EXERCISE:
Please continue the essay on Africanfuturism from its last sentence, carrying on with its discussion of African fantasy.

EXTRACT TO READ:

We are living in a slice of the century whereclimate change, technological advancements, and global conflicts, we find ourselves increasingly distanced from our comfort zone. To do our best, we must also abandon classic solutions, engaging in real exercises of the future.

But perhaps even the now traditional approach to the fantastic world, now less imaginative, does not really come to our aid. To revitalize our ability to envision new realities, alternative narratives are essential.

One such narrative gaining attention is African literary fantasy,as a possible alternative approach to fantasy. We have discussed this in the pages about the anthology United Futures of Africa (Future Fiction 2021), but so does Africanfuturism (Brittle Paper, 2020). Since 2018, specific terms have been coined or retrieved to identify it: starting from ‘Afrofuturism’ to ‘African Futurism’ (in two words) and finally to ‘Africanfuturism’ (in one word).

Africanfuturism, distinct from Francophone Négritude or Portuguese-speaking movements of the past, integrates technology into its narrative. This approach reflects the unique cultural and social realities of Africa, offering a fresh perspective on what we call fantasy and science fiction.

Let’s call it Africanfuturism

The strong term seems to be Africanfuturism. Not by chance, the term Afrofuturism was not born from a native African. Not by chance, the debate is influenced by the gravitational force of Nigeria. Wole Talabi (Nigerian), Nnedi Okorafor (born in the States to Igbo parents), and Mohale Mashigo (South African of Sepedi language, Bantu but not Khoisan), among others, claim various titles in science fiction and fantasy. There must be a reason.

Photos of the three authors: From left to right Nnedi Okorafor, Mohale Mashigo, and Wole Talabi.

Personally, I believe this is the center of the debate. African fantasy is a local fantasy, in which the Western divisions between fantasy and science fiction do not apply, as no African fantasy can do without mystical elements. In my mind, the difference between the creation of a Western and an African imaginary has always been clear to me. “Think of a place where there are no books,” Botswana writer Tlotlo Tsamaase told me, the only narrator present in both ‘United Futures of Africa’ edited by Francesco Verso, and in ‘Africanfuturism’ edited by Talabi.

Or, let’s call It Africanjujuism?

Okorafor went even further, coining an even more specific term like ‘Africanjujuism’. ‘Juju’ is a Nigerian word that indicates protective magic, spirits, and the supernatural. The narrative version cannot do without it, as it is intertwined with contemporary African realities and cultures for not only literary but also social and political narratives.

Discussing Africa as a whole can be misleading, as the continent is incredibly diverse. In summary, we mainly refer to the area of the Empire of Kanka Mussa, which more or less became French West Africa, and the Bantu area that moves south from Cameroon. No offense to other areas.

RECORDS SHOWN:
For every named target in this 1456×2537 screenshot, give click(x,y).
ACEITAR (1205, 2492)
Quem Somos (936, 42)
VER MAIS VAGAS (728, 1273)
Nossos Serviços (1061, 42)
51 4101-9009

ANSWER BELOW:
Well, to try to understand the difference between science fiction and Africanfuturism, we must set aside at least two cultural biases: the written word and the scientific legacy of Isaac Newton.

The West and the Loss of Voice

Writing in the West separates the mutable oral tradition from the cold chronicle, myth from history. All civilizations have found a way to record in writing quantities relevant to social development, but in not all civilizations has the recording of facts become narration and mystification in writing. Without remembering orality, writing becomes architecture, forgetting direct emotion to reconstruct it in an indirect form.

It is reasonable that much of the world still rejects this transition and considers myth an integral part of reality and writing as an extension of the oral, emotional, and not necessarily precise in quarks and attoseconds.

The West and the Loss of the Stars

The second point concerns Isaac Newton, the man who changed the world by taking science outside of man, towards the stars. His version of mathematical calculus will eventually take man to the stars, removing them from myth and dream. This mathematical symbolism is nothing but a type of writing, which like the other definitively separates man from the extraterrestrial myth, from his version that previously resided within man, in his spiritual part. Those who, like the “Africans”, reject the post-Newton narrative, have not lost the dream of the stars, but still have it within themselves.

One day we will write the history of African physicists! For now, we must recognize that the fantastic is not always resolved in the Western way, in what Wole Talabi calls a “prosthetically-enhanced future”. This genre invites us to explore a future where technology, myth, and the human spirit coexist in a uniquely African narrative.

Opening Image: An African woman narrating and visualizing Africanjujuism (image created by Midjourney)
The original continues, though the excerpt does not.